Можно ли после этого еще удивляться, что эстетически посредственные и пустые вещи имеют успех и что слабые души испытывают какое‑то мстительное чувство ко всякой истинной и исполненной энергии красоте? Они рассчитывали, что здесь получат отдых — такой отдых, какой отвечает их потребности, их жалким понятиям, — и вдруг с досадой узнают, что теперь‑то от них и ждут того проявления сил, на которое они но способны даже в лучшие свои минуты. А там они, напротив, будут желанными гостями, оставаясь именно такими, как они есть; сколь ни было бы мало у них сил в запасе, им понадобится ведь еще намного меньше, чтобы исчерпать дух своего писателя до самого дна. Они разом избавляются от бремени мышления, и их разнузданная природа может блаженно наслаждаться ничтожеством на мягком пуховике пошлости. В храме Талии и Мельпомены, как он устроен у нас, восседает возлюбленная богиня, она принимает в свое широкое лоно и тупоумного ученого и переутомленного дельца и усыпляет дух магнетическим сном, подогревая закоченевшие чувства и нежно укачивая силу воображения.

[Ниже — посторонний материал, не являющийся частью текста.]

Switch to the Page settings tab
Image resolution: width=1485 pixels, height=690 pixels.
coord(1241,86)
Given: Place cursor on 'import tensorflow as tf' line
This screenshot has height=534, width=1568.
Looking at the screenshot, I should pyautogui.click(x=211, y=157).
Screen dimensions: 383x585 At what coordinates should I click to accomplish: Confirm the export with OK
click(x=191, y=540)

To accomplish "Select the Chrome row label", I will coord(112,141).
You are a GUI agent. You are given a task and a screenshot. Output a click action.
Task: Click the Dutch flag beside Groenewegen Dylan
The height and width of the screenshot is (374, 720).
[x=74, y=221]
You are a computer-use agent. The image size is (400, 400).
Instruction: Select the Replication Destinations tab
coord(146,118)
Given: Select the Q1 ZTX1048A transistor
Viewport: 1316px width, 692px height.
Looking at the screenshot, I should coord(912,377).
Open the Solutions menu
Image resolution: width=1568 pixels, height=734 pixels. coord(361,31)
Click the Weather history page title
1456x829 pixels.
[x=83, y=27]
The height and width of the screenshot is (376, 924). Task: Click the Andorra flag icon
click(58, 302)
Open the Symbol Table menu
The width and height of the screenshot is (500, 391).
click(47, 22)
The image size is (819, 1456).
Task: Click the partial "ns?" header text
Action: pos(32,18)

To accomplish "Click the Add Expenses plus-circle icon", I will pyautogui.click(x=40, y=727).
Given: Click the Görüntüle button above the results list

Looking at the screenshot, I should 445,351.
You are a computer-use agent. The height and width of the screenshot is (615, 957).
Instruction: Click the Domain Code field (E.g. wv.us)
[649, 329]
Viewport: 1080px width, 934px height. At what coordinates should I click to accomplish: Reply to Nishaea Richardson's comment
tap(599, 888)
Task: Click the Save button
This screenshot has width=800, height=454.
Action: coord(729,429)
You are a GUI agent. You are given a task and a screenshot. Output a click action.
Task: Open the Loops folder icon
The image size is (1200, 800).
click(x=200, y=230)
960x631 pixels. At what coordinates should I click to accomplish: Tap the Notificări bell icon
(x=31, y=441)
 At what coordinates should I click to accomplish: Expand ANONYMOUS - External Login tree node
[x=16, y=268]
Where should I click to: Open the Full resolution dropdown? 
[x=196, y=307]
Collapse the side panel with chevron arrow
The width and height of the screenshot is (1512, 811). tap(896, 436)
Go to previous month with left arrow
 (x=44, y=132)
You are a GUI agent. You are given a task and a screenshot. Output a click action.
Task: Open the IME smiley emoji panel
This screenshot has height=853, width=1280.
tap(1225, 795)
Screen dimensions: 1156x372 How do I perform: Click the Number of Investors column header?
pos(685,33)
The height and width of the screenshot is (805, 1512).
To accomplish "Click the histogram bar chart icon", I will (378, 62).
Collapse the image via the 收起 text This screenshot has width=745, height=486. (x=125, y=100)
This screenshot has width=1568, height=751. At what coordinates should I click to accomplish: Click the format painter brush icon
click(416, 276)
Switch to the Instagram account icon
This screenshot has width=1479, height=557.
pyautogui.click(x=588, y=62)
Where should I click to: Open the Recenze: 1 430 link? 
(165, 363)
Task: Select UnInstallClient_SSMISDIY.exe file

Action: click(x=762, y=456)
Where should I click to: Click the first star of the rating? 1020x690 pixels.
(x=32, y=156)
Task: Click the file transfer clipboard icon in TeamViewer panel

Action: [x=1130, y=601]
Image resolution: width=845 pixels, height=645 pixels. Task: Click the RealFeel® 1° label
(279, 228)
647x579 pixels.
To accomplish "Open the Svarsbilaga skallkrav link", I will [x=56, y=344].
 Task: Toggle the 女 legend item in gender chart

И почему бы нам не прощать людям заурядным то, что не так уж редко случается и с лучшими умами? После всякого длительного напряжения природа требует, а то и сама себе даёт передышку (а ведь только для таких минут и приберегают обычно наслаждение изящной словесностью); и это состояние так мало благоприятно для эстетической силы суждения, что в классах по–настоящему занятых лишь крайне редкие люди могут судить о делах вкуса достаточно верно и — что здесь так важно — достаточно последовательно. Стало обыкновенным явлением, что, беседуя с образованными светскими людьми, ученые делают самые смешные промахи в своих эстетических суждениях и что тот, кто по своему ремеслу вершит суд над искусством, бывает чаще кого‑либо другого посмешищем в глазах знатока. Их невоспитанное, то жеманное, то грубое чувство в большинстве случаев лишь сбивает их с дороги, а когда, защищая свое мнение теоретическими доводами, им все же удается кое‑что уловить, они бывают способны лишь на техническое (относящееся к целесообразности вещи), но не эстетическое суждение, всегда охватывающее все произведение в целом и, следовательно, основанное прежде всего на восприятии. Если б они добровольно отреклись, наконец, от эстетических оценок и занялись бы одними лишь техническими, от них могла бы все же быть известная польза, ибо вдохновенный поэт и восприимчивый, наслаждающийся произведением читатель легко упускают частности. Но презабавно глядеть, как эти грубые натуры, с громадным трудом вырабатывающие в себе какую‑нибудь одну способность, требуют, чтобы их жалкую особу признали представителем общего чувства, как в поте лица своего они судят о прекрасном.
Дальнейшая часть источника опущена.